**WORK REQUIRED**
When a line contains the string "computer", it counts once; give the total of such lines in the entries below and nothing else.

Collected data:
********

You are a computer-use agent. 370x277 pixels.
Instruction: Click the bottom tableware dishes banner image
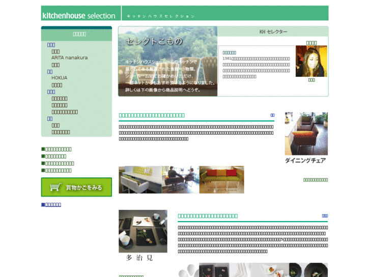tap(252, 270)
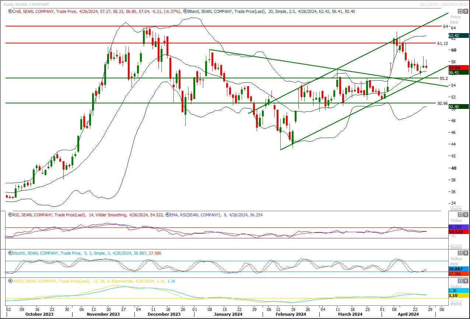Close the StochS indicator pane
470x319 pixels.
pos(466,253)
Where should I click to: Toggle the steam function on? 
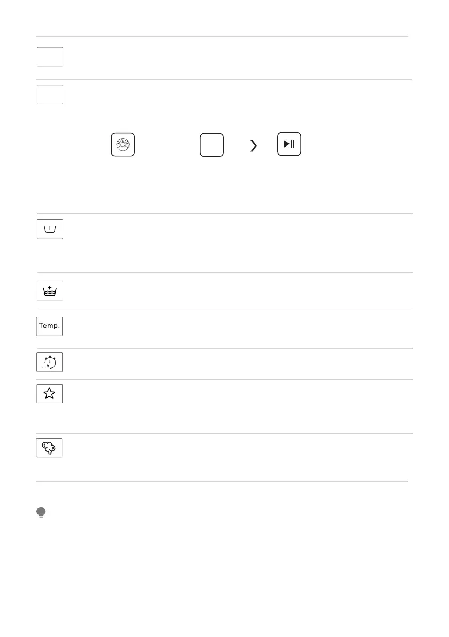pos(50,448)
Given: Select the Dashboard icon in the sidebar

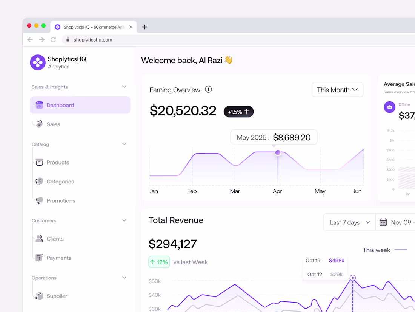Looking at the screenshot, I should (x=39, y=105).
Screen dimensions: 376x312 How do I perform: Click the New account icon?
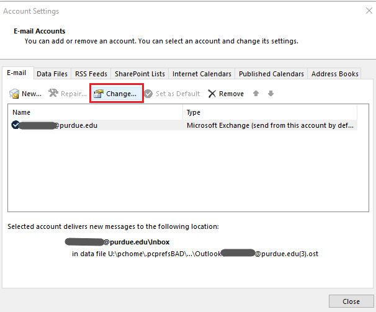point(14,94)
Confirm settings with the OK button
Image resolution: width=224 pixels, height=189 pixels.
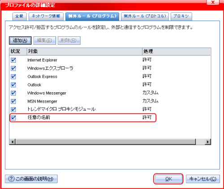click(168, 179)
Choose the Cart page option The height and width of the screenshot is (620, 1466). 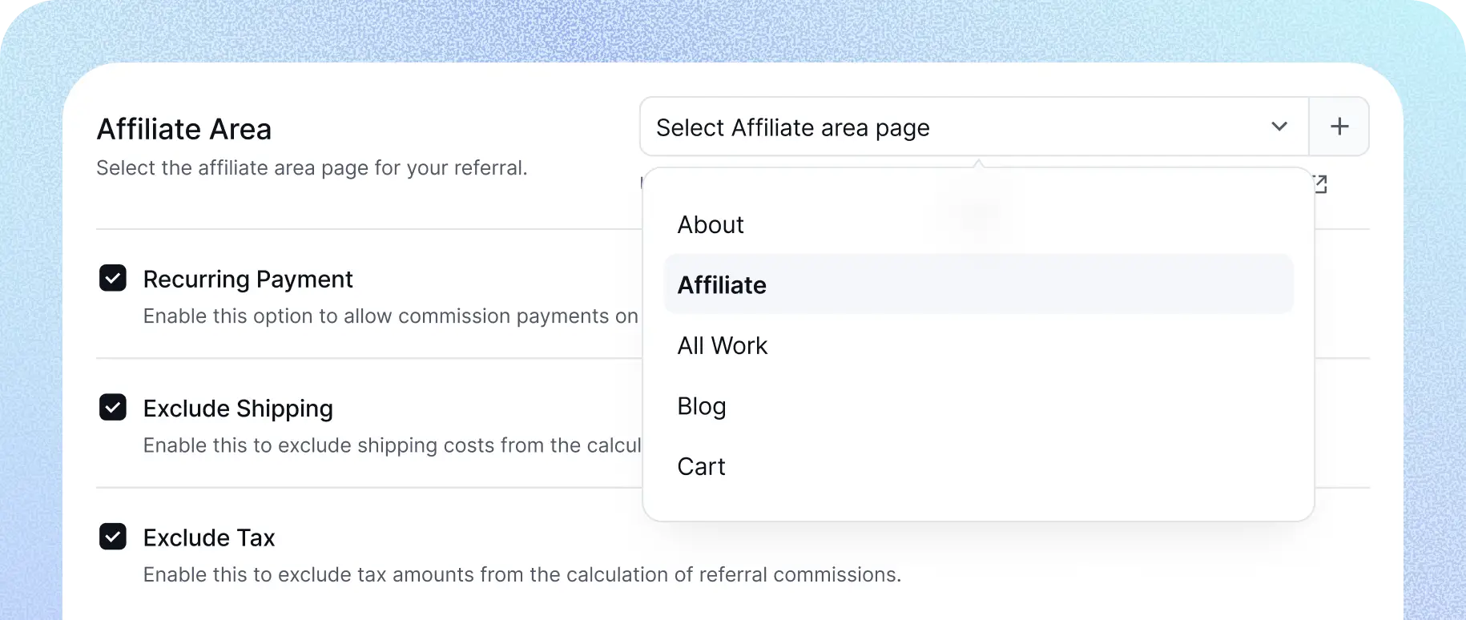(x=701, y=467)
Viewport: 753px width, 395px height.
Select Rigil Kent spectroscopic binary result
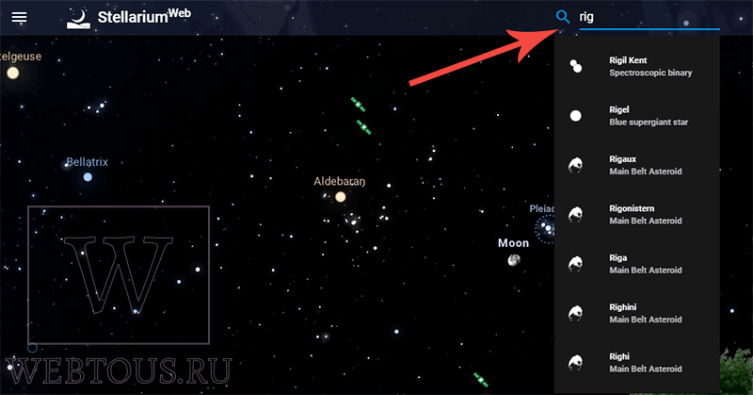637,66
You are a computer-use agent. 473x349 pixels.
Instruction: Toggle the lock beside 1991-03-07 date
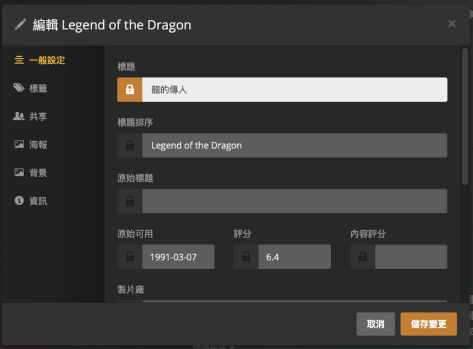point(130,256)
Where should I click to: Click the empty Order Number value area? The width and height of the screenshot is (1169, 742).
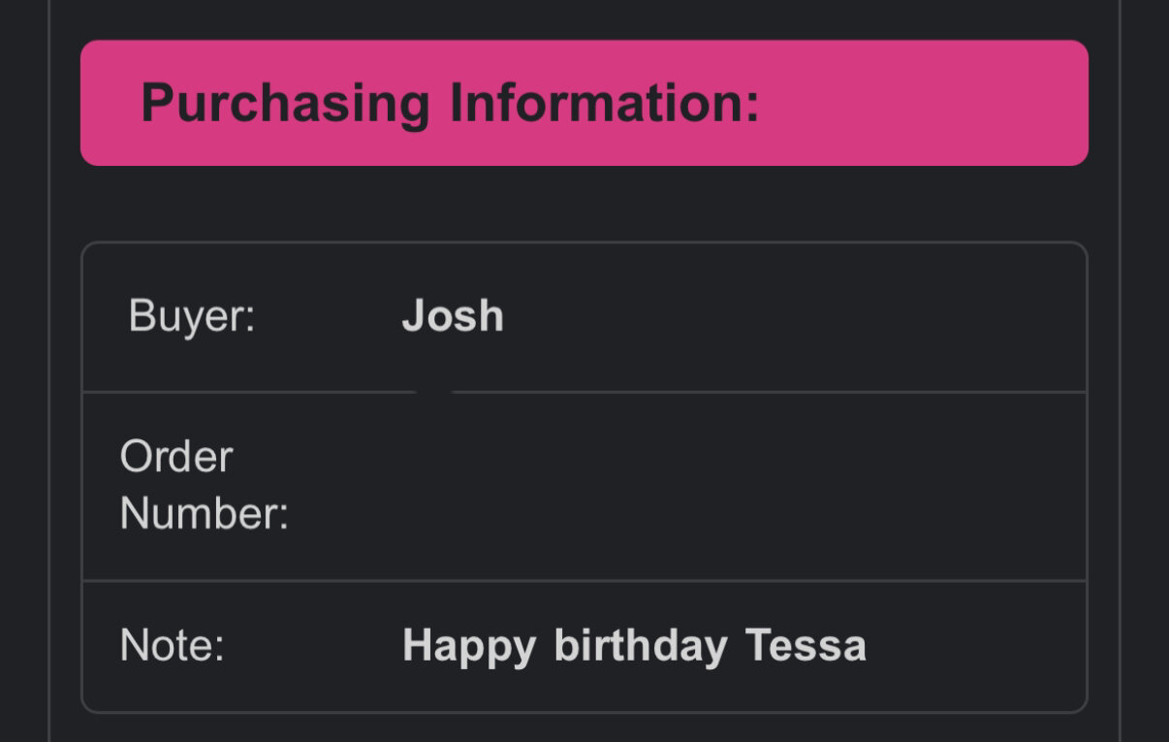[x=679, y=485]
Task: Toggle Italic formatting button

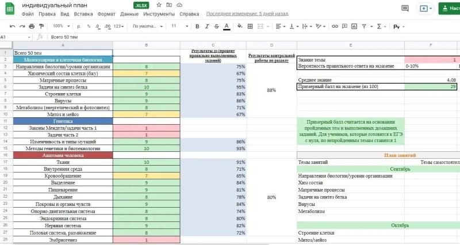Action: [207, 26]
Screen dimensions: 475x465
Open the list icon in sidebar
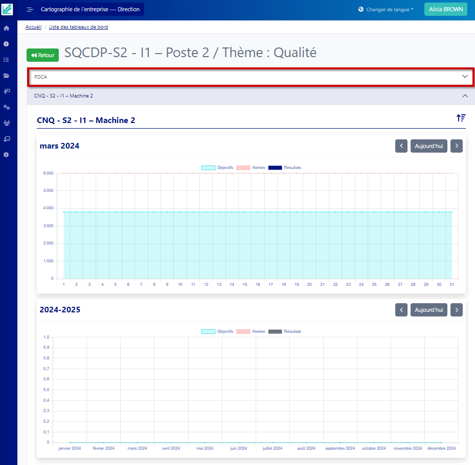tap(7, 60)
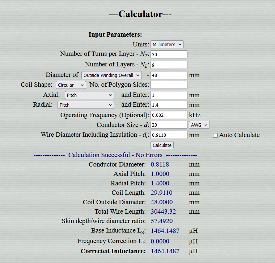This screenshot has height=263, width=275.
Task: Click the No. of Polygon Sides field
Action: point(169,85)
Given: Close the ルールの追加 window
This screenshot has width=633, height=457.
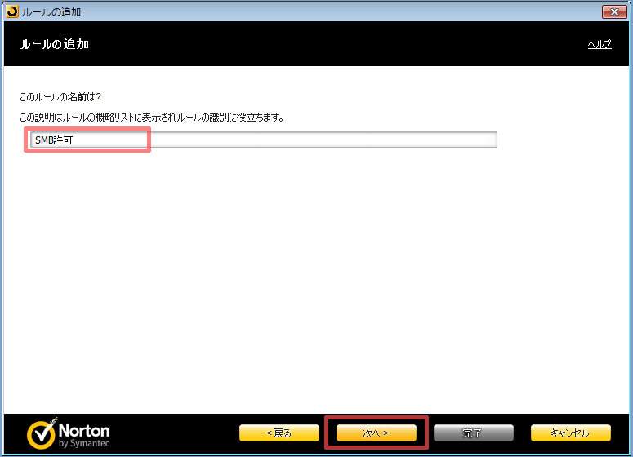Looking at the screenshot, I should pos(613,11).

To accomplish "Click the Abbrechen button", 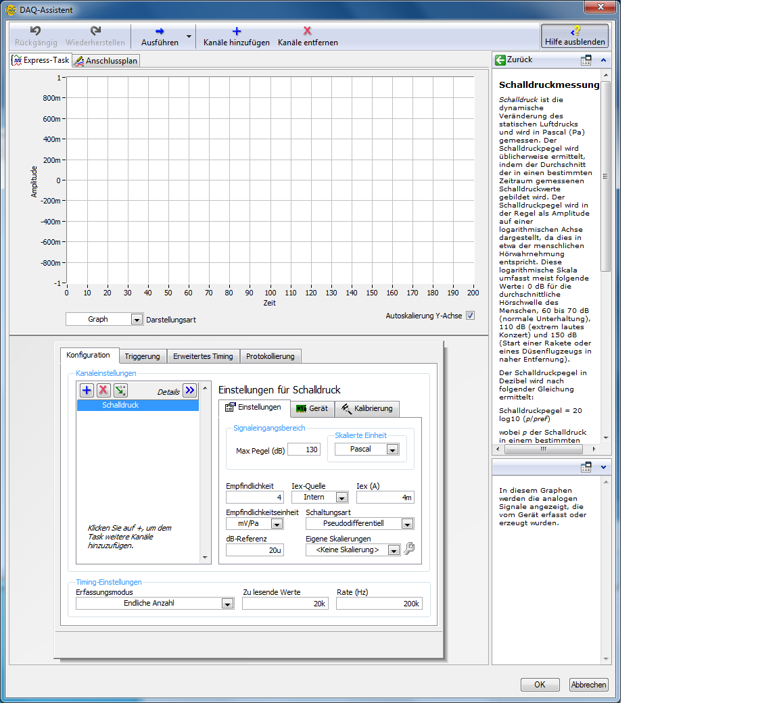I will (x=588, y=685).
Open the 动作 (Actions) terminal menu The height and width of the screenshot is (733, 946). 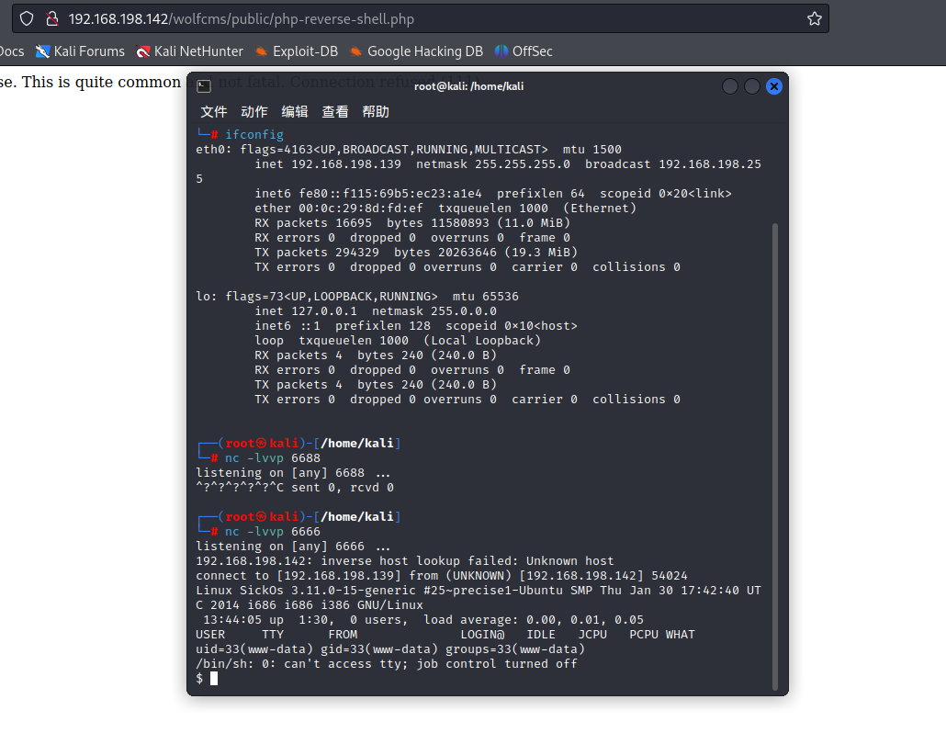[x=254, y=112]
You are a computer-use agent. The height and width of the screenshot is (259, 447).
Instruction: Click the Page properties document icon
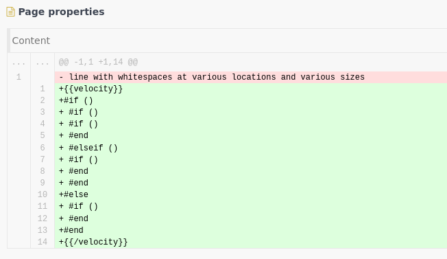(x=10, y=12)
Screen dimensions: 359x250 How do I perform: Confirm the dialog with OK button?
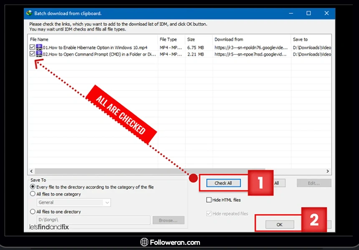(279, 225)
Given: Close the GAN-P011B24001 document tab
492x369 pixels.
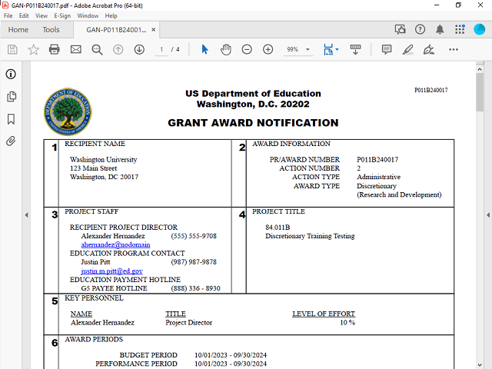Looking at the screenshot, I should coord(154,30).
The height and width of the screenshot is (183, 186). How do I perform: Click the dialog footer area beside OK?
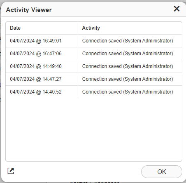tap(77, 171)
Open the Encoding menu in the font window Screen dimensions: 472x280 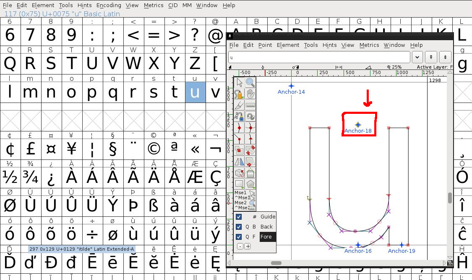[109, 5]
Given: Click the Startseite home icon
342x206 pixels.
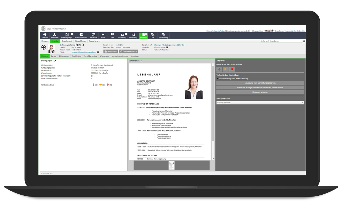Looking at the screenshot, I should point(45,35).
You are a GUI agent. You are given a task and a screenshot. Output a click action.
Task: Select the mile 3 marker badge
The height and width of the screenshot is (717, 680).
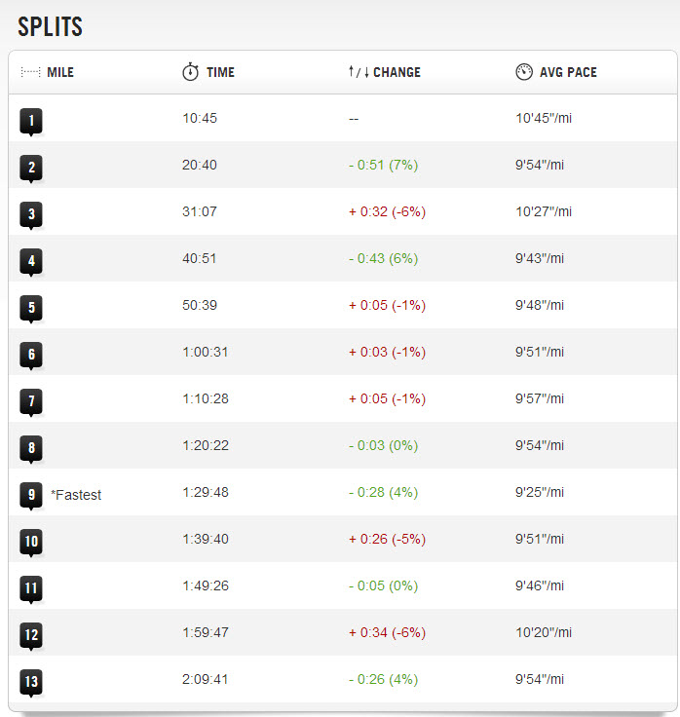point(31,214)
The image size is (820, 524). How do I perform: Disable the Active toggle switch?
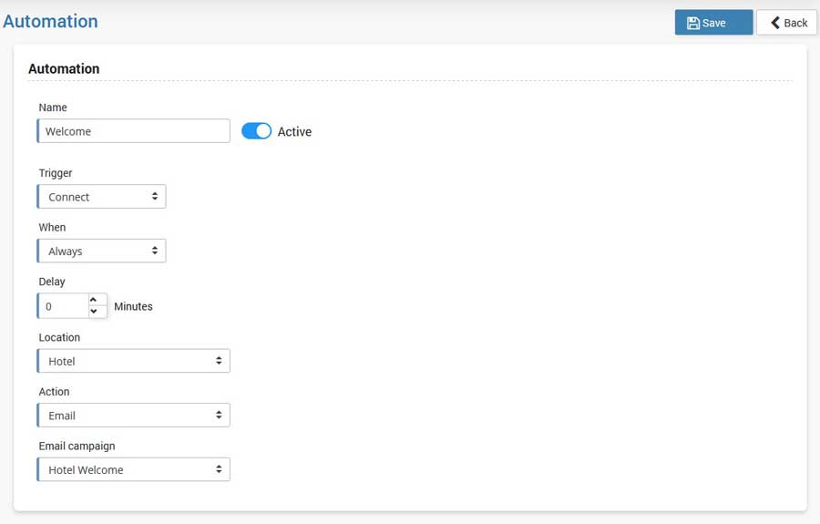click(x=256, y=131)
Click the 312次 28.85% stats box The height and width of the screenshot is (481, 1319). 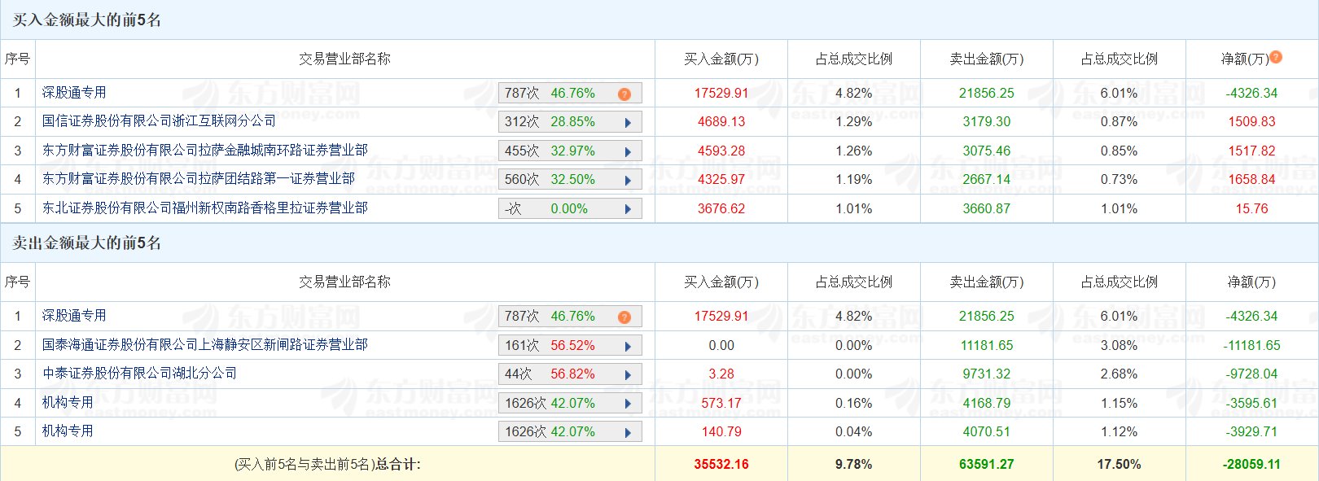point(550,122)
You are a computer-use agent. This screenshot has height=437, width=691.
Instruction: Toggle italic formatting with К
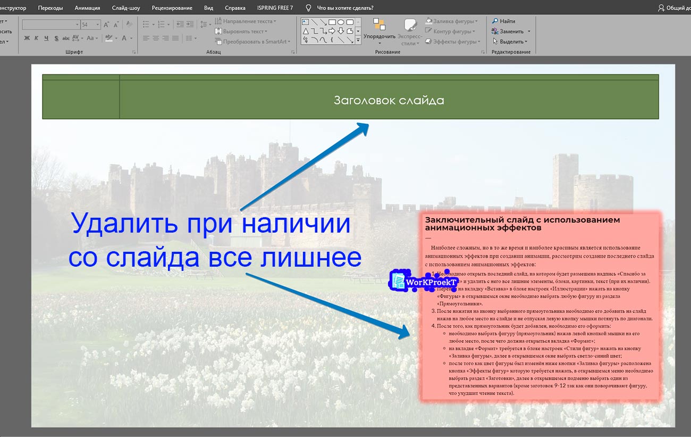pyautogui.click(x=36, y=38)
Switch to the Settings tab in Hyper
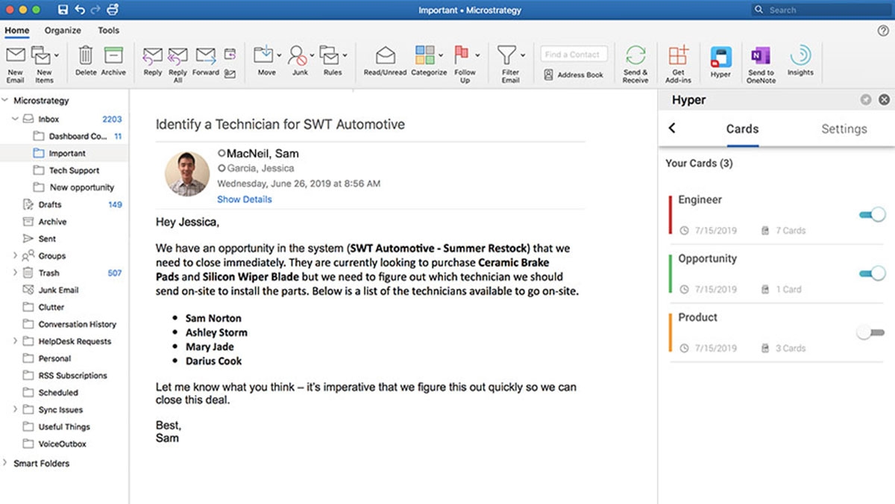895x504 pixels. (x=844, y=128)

********

**RESPONSE AREA**
4